Goal of the exercise: Retype all the records below exactly as they are, with no image carried over.

===== Material for the task

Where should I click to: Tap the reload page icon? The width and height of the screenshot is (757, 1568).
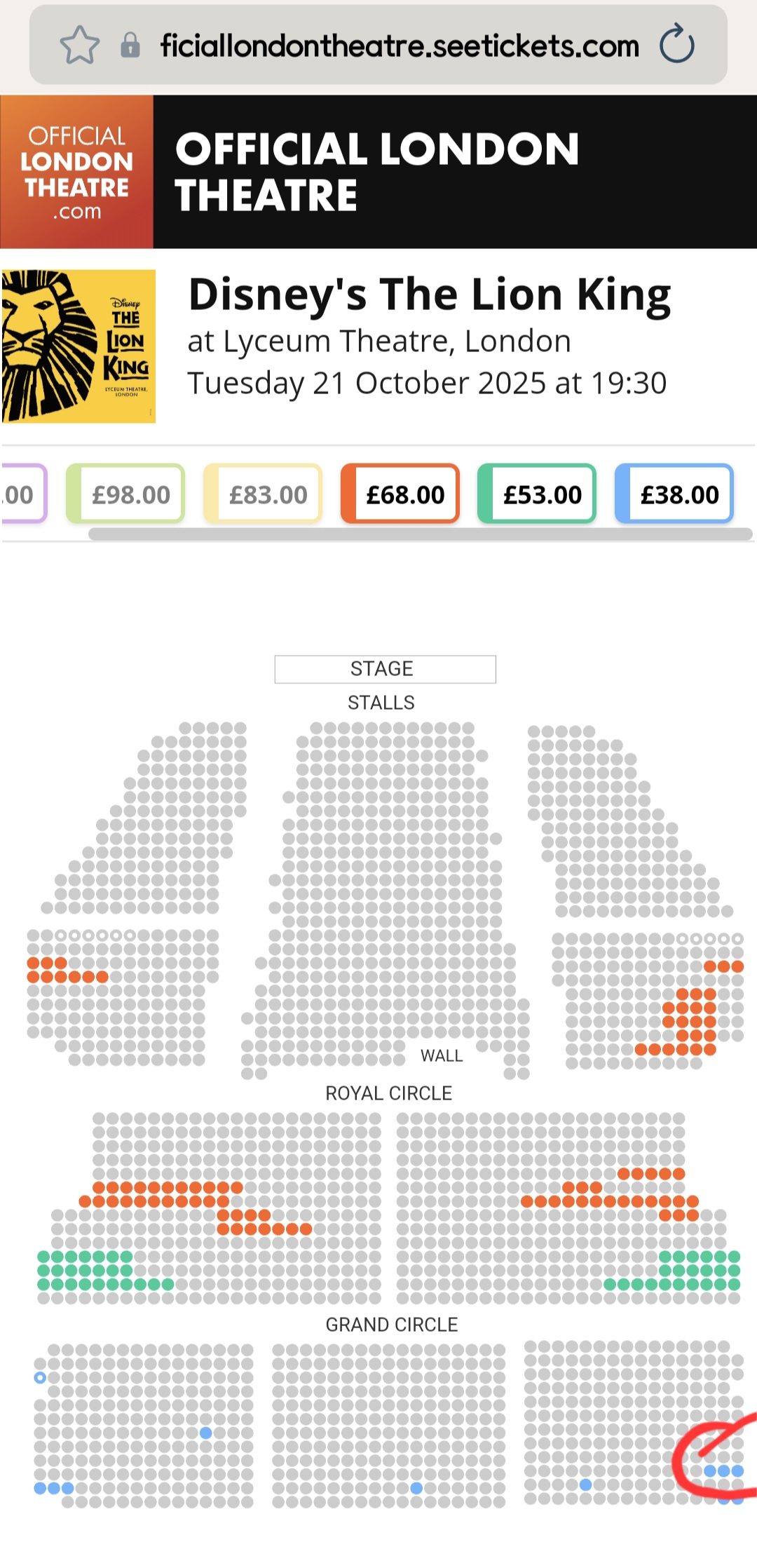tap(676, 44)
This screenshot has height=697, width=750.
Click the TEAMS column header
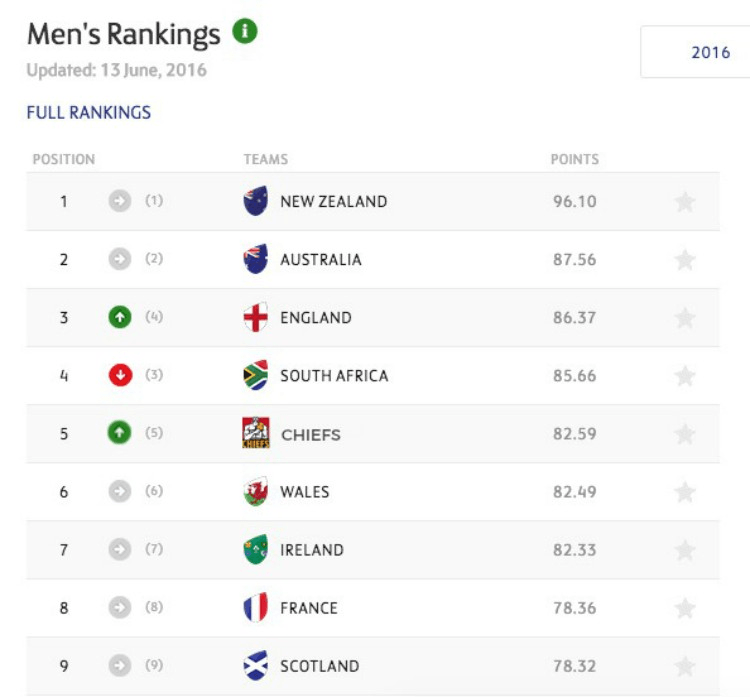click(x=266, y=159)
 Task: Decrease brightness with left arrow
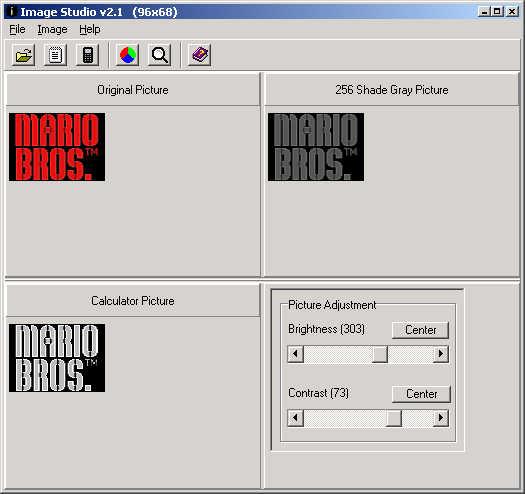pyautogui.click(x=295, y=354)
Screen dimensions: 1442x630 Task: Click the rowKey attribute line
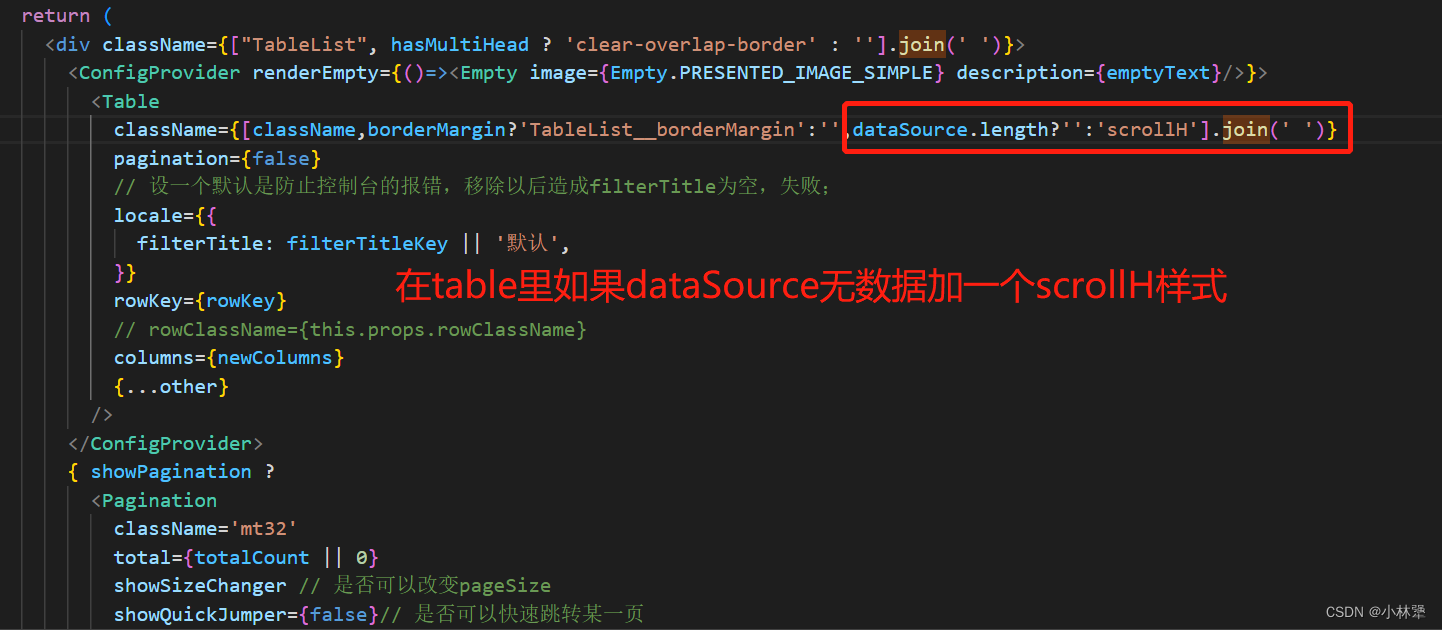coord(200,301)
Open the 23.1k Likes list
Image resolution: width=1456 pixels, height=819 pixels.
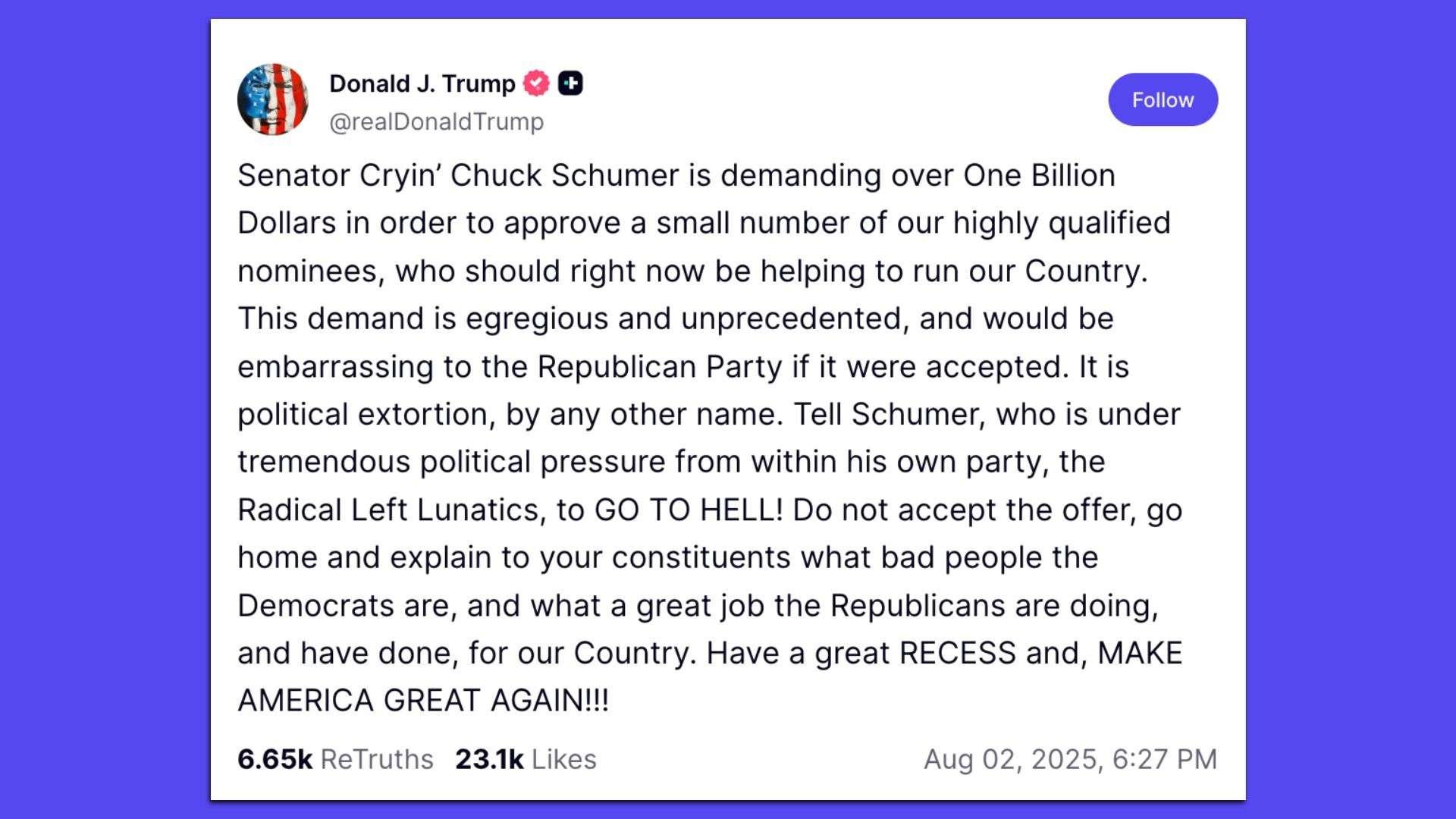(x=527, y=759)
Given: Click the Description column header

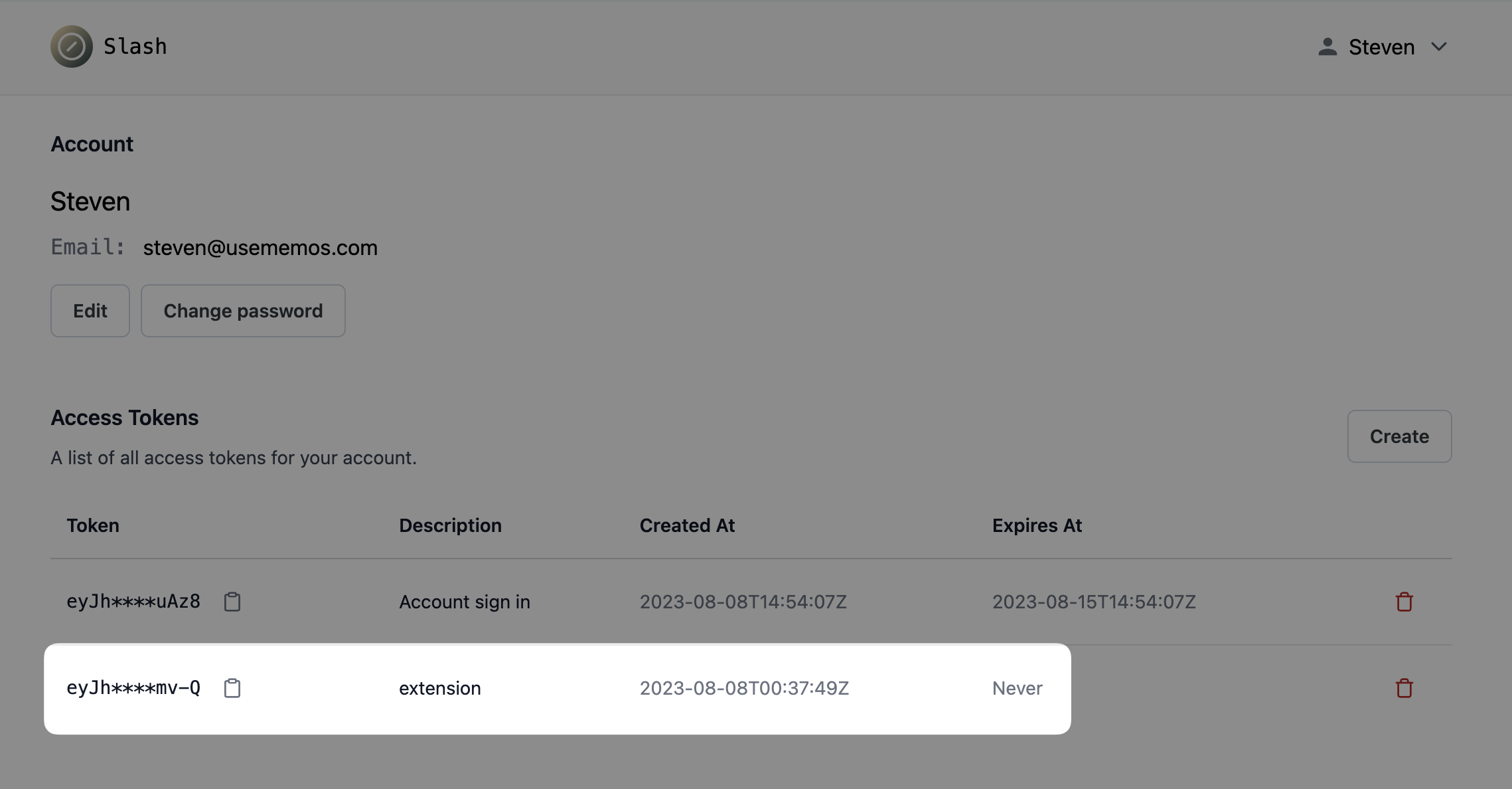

==========

Reply to the task:
Where should I click to: Tap the reload page icon? The width and height of the screenshot is (757, 1568).
tap(676, 44)
This screenshot has height=697, width=750.
Click the TEAMS column header
click(x=266, y=159)
 Task: Decrease brightness with left arrow
pyautogui.click(x=295, y=354)
Screen dimensions: 1442x630 Task: Click the rowKey attribute line
coord(200,301)
Open the 23.1k Likes list
Image resolution: width=1456 pixels, height=819 pixels.
(x=527, y=759)
Given: Click the Description column header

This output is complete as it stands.